Dos atos da governança dos 75 dias de “República” da Revolução Pernambucana, destacam-se: separação dos poderes (Legislativo, Executivo e Judiciário); revogação de vários impostos; decretação da liberdade de imprensa e de culto.

A forte reação do Reino foi apoiada pelo Governo da Bahia. O governador Conde dos Arcos envia numerosa tropa terrestre para combater os insurgentes. El Rei contratou corsários reforçando a Armada naval saída do Rio de Janeiro, com mais de oito mil homens, que retomam a Província.
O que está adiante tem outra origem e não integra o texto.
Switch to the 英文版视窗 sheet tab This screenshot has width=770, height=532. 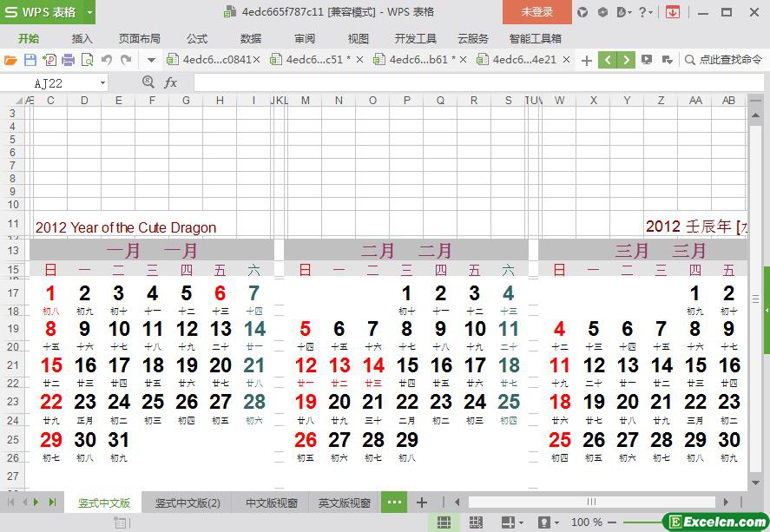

Isolados, os insurgentes são derrotados e presos. Os líderes são fuzilados ou enforcados, esquartejados: “Depois de mortos, serão cortadas as mãos, a cabeça e os restos dos cadáveres serão ligados à cauda de cavalo e levados até o cemitério”. As partes mutiladas espalhadas nas ruas, a pedagogia do Rei pela Graça de Deus.

A historiografia de 1817 considera o movimento emancipador e republicano, anticolonial. Na retaliação, Pernambuco tem território desmembrado e, assim, cria-se a Capitania de Alagoas.